L’urbanisation n’a donc pas conduit à une augmentation de la violence urbaine en Afrique de l’Ouest. C’est plutôt l’inverse si l’on en croit un nouveau rapport de l’OCDE paru le mardi 21 mars. Ce document précise également que « l’expansion des insurrections djihadistes explique cette ruralisation des conflits qui touche un nombre croissant de civils et de régions frontalières ».
Notons que le rapport met en lumière comment, à mesure que l’Afrique de l’Ouest devient plus urbaine, la violence tend à se déplacer vers les zones rurales. “L’augmentation de la violence rurale observée depuis le début des années 2010 contredit l’hypothèse courante selon laquelle l’urbanisation du continent africain conduirait à des conflits plus violents dans les villes“, explique le Dr Olivier Walther, géographe à l’Université de Floride qui a coordonné l’analyse de 48 000 événements violents dans 21 pays.

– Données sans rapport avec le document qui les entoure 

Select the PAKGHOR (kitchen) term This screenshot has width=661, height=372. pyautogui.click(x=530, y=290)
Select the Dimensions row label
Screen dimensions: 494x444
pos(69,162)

Exploitant quelques données statistiques, le rapport souligne que moins de 20% des combats, violences et attaques à distance contre les civils enregistrés en 2022 en Afrique de l’Ouest se déroulent en milieu urbain, contre 70% il y a dix ans. De plus, globalement, 60 % des événements violents observés en 2022 se produisent dans les zones rurales de la région ouest-africaine. Aussi, alors que la plupart des violences se sont produites dans des zones à faible densité, la violence politique est néanmoins spatialement associée aux zones urbaines.
Cette étude menée par l’OCDE confirme que les événements violents se produisent le plus souvent près des villes et des lieux urbanisés. Au cours des 22 dernières années, 47 % de tous les événements violents se sont produits à moins de 10 km d’une zone urbaine et 68 % à moins de 40 km. En d’autres termes, plus on se rapproche d’une agglomération urbaine, plus on trouve de violence agrégée, mais ces événements se produisent toujours dans les zones rurales. La forte relation entre la population urbaine et la violence souligne l’importance des villes d’Afrique de l’Ouest en tant que sites d’autorité de l’État, d’importance économique, d’éducation religieuse et de contrôle politique.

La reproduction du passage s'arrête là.